We have a Splunk cluster running which consists of search heads, indexers, heavy forwarders and other Splunk instances (e.g. deployment server, cluster master, ...) and many Universal Forwarders
We want to encrypt all inter-Splunk communications (both inside the Splunk-cluster and between Universal Forwarders and Heavy Forwarders) with custom certificates which are signed by a custom root CA. Initially, this should not be a problem since there is plenty of documentation on this subject.
However, we cannot find any documentation for the scenario in which the root CA needs to be renewed. How can this be done without any downtime (or at least a minimum downtime)? All the scenario's we have seen soo far require a big bang approach in which the cluster and Universal Forwarders will not operate properly untill all the servers and clients have the new root CA.
But that would mean that in a setup with 100+ machines (including Universal Forwarders), the logging will be inconsistent for quite some time as it will take some time to replace a root CA on a 100+ machines.
Even when we have a root CA with a lifetime of several years, there will be a point in time where it will expire and need to be replaced. If Splunk> does not have a viable solution for this scenario, the use of SSL encryption for inner-Splunk communication is very unpractical to say the least.
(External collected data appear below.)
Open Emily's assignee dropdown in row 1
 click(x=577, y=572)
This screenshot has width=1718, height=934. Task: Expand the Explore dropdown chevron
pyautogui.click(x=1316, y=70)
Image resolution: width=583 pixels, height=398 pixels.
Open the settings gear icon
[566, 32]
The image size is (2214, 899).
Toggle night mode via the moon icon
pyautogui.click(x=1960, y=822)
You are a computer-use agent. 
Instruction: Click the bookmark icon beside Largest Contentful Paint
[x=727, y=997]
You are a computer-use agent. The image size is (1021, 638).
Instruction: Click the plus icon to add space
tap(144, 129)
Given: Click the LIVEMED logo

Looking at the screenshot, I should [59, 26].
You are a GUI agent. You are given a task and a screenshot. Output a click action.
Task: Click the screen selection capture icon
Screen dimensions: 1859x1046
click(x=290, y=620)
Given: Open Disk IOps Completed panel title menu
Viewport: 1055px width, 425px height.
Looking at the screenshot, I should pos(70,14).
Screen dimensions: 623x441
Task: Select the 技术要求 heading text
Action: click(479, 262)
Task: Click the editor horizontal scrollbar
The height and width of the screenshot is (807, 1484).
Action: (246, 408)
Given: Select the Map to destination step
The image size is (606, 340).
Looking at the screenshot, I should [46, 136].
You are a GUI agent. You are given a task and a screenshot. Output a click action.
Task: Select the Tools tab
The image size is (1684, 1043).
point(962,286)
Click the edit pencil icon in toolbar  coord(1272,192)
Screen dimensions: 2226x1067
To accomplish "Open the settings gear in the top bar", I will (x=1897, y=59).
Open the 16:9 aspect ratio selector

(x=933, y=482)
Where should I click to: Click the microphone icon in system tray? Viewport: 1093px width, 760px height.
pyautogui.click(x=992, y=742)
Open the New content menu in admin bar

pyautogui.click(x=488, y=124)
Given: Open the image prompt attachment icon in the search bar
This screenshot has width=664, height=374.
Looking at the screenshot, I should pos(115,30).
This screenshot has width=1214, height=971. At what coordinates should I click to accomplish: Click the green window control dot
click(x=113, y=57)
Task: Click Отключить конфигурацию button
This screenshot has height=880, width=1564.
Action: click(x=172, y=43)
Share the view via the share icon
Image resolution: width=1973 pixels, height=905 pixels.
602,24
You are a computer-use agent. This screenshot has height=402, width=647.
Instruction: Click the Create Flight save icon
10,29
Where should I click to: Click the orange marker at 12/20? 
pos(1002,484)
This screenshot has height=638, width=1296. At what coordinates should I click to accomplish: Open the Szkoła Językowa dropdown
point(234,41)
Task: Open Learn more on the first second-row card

I'm going through something similar in my environment and it just takes some planning for a switchover. It also depends on how you have your certificates configured. If you have a unique certificate for each forwarder than it is certainly much more painful. A common configuration is to use wildcard certs for forwarders and unique for all servers. Create new certs alongside the old ones and update paths in your configs to point to the new certs without restarting Splunk. Then it is a matter of updating the deployment server to push new certs to each forwarder while also rolling indexers and search heads with CA changes simultaneously allowing those configs to take effect. Likely a brief outage would be required but shouldn't be extensive. You can also temporarily disable the SSL settings while the switch is being made. It definitely isn't easy and done wrong can break your entire Splunk environment.